あぁ、チョメチョメとはなんと奥深いのだろう。
「そうだけど!? ……考えてみてよ! このまま雫が成長したら、あたし達の手に負えないドスケベモンスターになっちゃうかもしれないでしょ!?」
「というか、今でも既にそんな感じだがな」
結局この前のホテルも、主導権を握れたのは最初だけで、その後はめちゃくちゃにされてしまった。
恥ずかしいし屈辱的だが、それもまた気持ち良い。
今度こそは! という気持ちになれると思えば、二人の愛を彩るスパイスのようなものかもしれない。

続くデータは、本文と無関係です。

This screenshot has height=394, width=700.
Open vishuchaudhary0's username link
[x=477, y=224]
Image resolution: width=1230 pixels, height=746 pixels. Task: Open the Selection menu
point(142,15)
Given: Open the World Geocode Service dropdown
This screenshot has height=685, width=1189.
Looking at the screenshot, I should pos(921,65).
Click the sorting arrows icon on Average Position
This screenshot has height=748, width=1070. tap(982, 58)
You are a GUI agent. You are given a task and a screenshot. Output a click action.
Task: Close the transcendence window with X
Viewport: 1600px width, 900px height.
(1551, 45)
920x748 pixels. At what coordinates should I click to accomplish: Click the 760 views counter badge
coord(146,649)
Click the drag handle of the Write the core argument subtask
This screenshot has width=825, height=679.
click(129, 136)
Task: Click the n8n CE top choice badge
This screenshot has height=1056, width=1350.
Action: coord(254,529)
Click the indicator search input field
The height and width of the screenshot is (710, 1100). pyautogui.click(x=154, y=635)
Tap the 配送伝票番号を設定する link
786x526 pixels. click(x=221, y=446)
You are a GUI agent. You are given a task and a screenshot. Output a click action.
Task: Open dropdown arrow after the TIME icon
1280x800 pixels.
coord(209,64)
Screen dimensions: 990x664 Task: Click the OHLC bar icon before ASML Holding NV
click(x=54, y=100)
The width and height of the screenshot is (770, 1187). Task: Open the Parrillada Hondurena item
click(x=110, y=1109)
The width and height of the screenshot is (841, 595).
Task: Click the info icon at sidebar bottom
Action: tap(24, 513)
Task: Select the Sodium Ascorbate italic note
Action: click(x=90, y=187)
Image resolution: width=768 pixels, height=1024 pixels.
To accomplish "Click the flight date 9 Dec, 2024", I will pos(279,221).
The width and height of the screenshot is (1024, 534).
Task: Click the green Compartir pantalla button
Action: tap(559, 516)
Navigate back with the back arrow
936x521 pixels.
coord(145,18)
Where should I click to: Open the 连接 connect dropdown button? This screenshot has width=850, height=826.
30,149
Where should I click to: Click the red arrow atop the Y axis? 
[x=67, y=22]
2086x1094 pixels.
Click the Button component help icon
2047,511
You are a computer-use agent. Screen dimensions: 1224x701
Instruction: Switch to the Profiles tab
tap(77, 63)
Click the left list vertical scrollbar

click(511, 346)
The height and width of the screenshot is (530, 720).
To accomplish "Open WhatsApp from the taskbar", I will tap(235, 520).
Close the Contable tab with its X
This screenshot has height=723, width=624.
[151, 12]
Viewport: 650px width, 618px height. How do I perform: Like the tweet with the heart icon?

「笑いごとじゃないってば!? あたし達で雫を満足させられなくなったらどうする気!? もう一人誰か連れて来るの!?」
「……それは遠慮したいな」
別に遊馬はNTR趣味があるわけではない。
……いや、最近は青葉と雫が寝ている話を聞くとムラムラしてくるのでそうではないのかもしれないが。
だとしても、相手が青葉だから許せているのだと思う。
これが男だったら完全にアウトだ。
生理的にも精神的にも受け付けられない。
想像するだけでムラムラではなくてムカムカする。
それで遊馬はちょっとホッとした。
自分にもまだ、その程度の倫理観は残っている。
「でしょ!? このままのノリで夏休みに突入したら雫のドスケベがハイパーインフレーションで絶対ヤバい事になるから! 甘やかすだけじゃなくて我慢する事も覚えさせた方がいいって! 雫の為にも、あたし達が協力して禁欲させた方がいいって話!」
「……まったくもってその通りだな」
遊馬は目から避妊具が落ちた気分だ。
エロエロな生活にハマりすぎて頭がどうかしていた。
変態は悪くない。
多様性のあるチョメチョメは人生に彩を与える。
だが、節度を守ることも大事だろう。
今の自分達は完全に性欲に振り回されている。
「けどどうする? 性欲モンスターの雫だぞ? いきなり禁欲なんて言っても納得してくれるかどうか……」
「大丈夫。あたしに秘策があるから。滝沢は黙って協力してくれればいいの!」
頼もしいと思う反面。
そう上手くいくだろうかと不安になる遊馬だった。